**Aim of the task:** Repeat the whole listing word for word, skipping pictures.

══ Task data ══

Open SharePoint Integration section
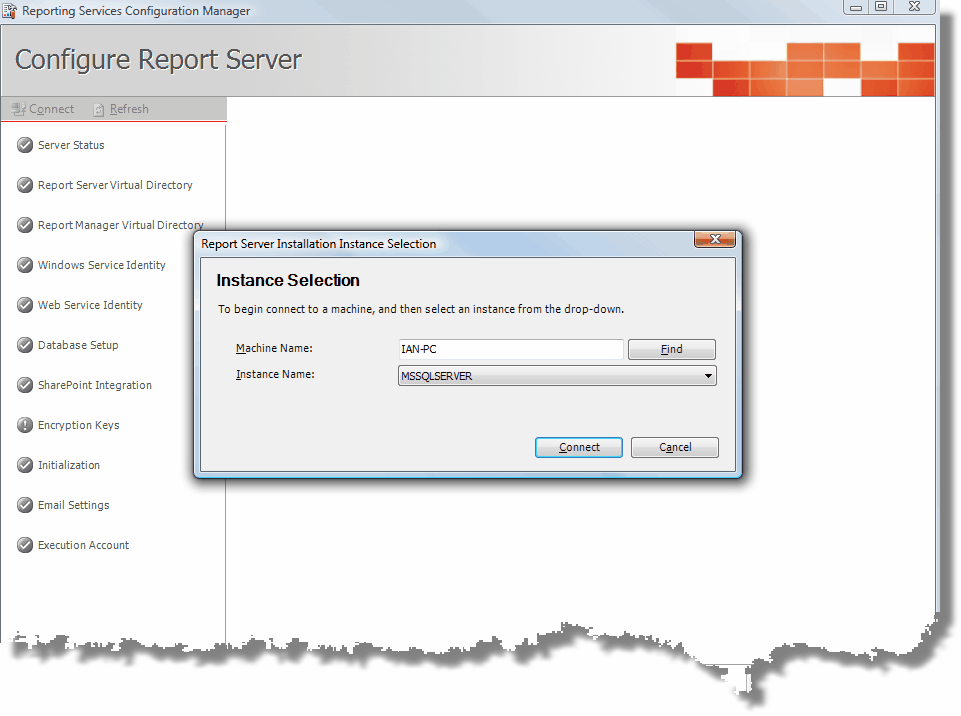This screenshot has width=961, height=716. 95,385
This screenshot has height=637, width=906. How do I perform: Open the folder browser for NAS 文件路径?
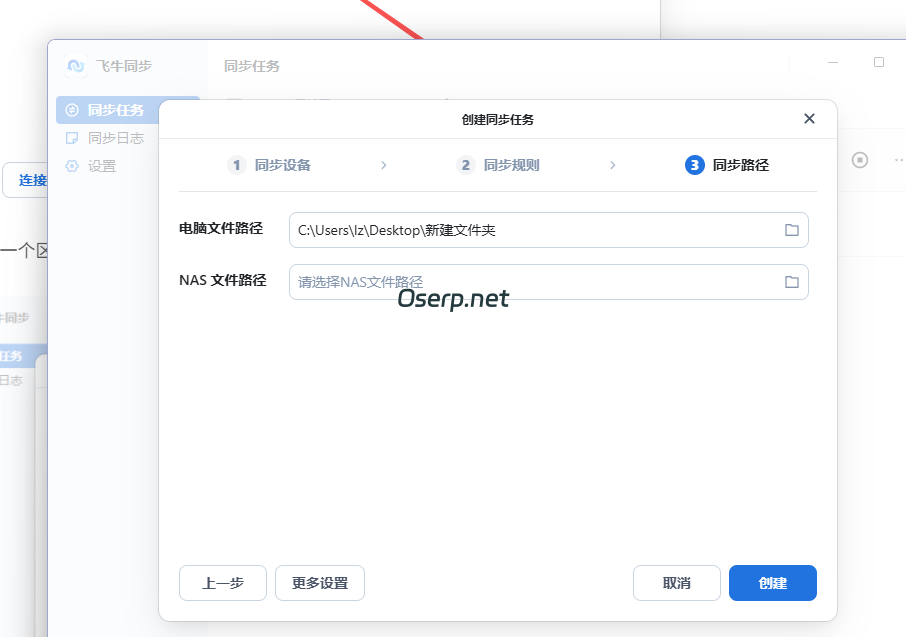[792, 281]
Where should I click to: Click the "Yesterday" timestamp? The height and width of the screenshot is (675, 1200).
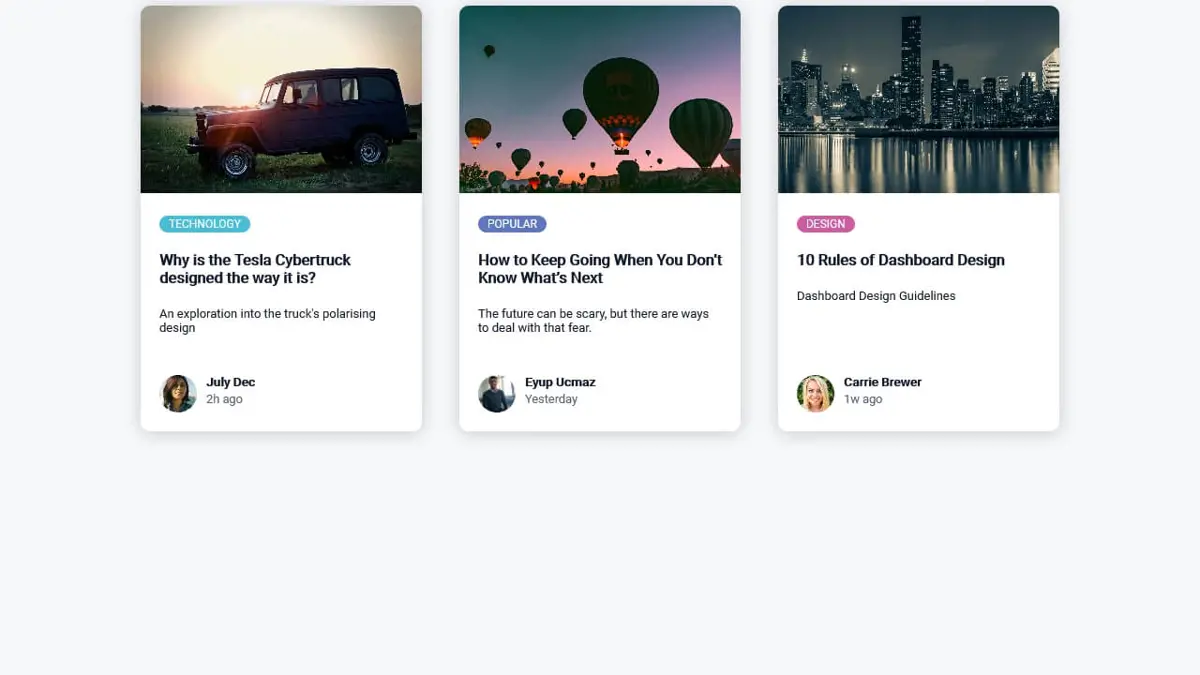click(551, 398)
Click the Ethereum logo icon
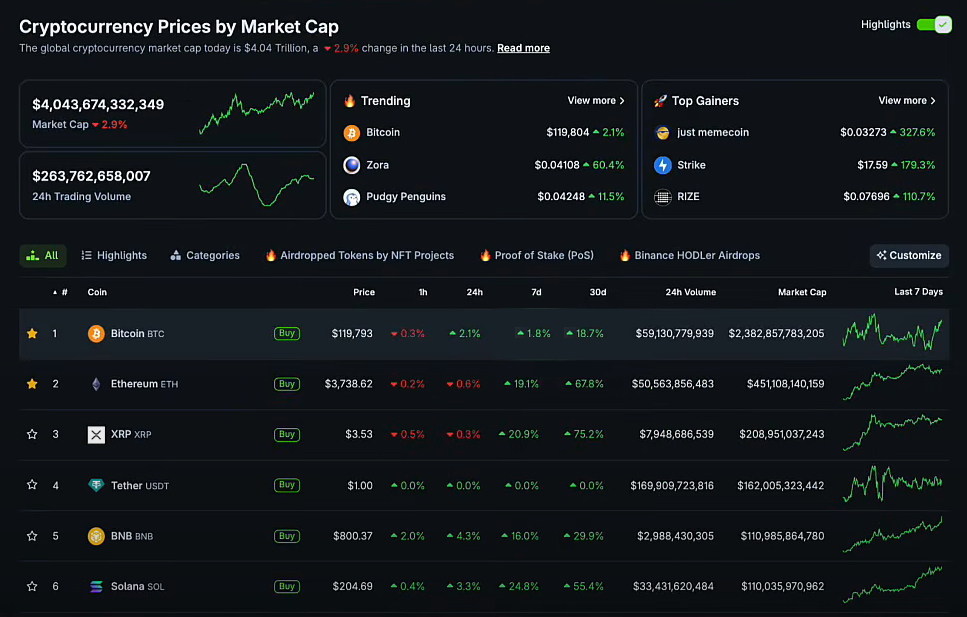967x617 pixels. [x=96, y=384]
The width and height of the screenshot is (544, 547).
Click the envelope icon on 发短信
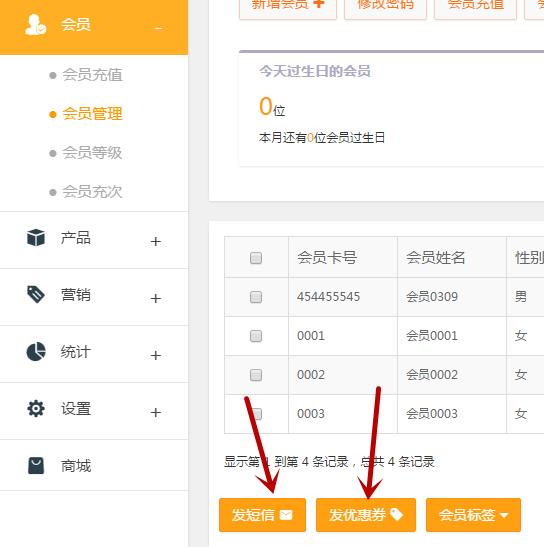coord(286,515)
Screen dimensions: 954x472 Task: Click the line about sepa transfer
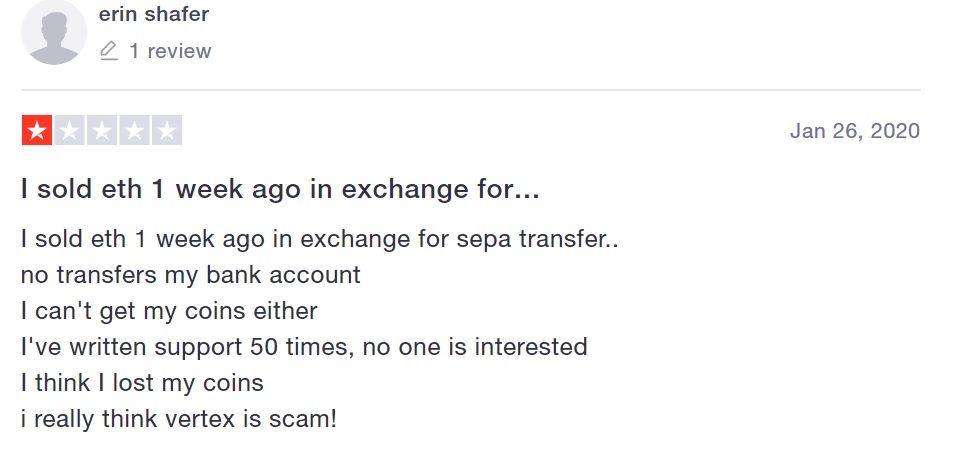point(320,239)
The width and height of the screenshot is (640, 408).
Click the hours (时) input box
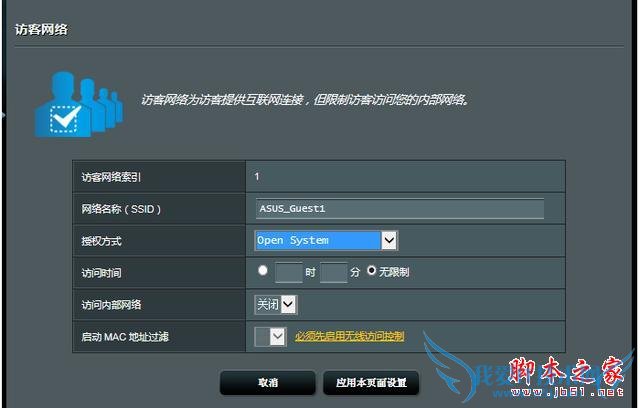[x=289, y=272]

═══

**Output below:**
Open SharePoint Integration section
This screenshot has width=961, height=716. 95,385
This screenshot has height=637, width=906. How do I perform: Open the folder browser for NAS 文件路径?
[792, 281]
Where should I click to: Click the "Yesterday" timestamp? The height and width of the screenshot is (675, 1200).
click(551, 398)
Click the Ethereum logo icon
967x617 pixels. [x=96, y=384]
The width and height of the screenshot is (544, 547).
Click the envelope icon on 发短信
coord(286,515)
Screen dimensions: 954x472 Task: Click the line about sepa transfer
point(320,239)
The width and height of the screenshot is (640, 408).
Click the hours (时) input box
[x=289, y=272]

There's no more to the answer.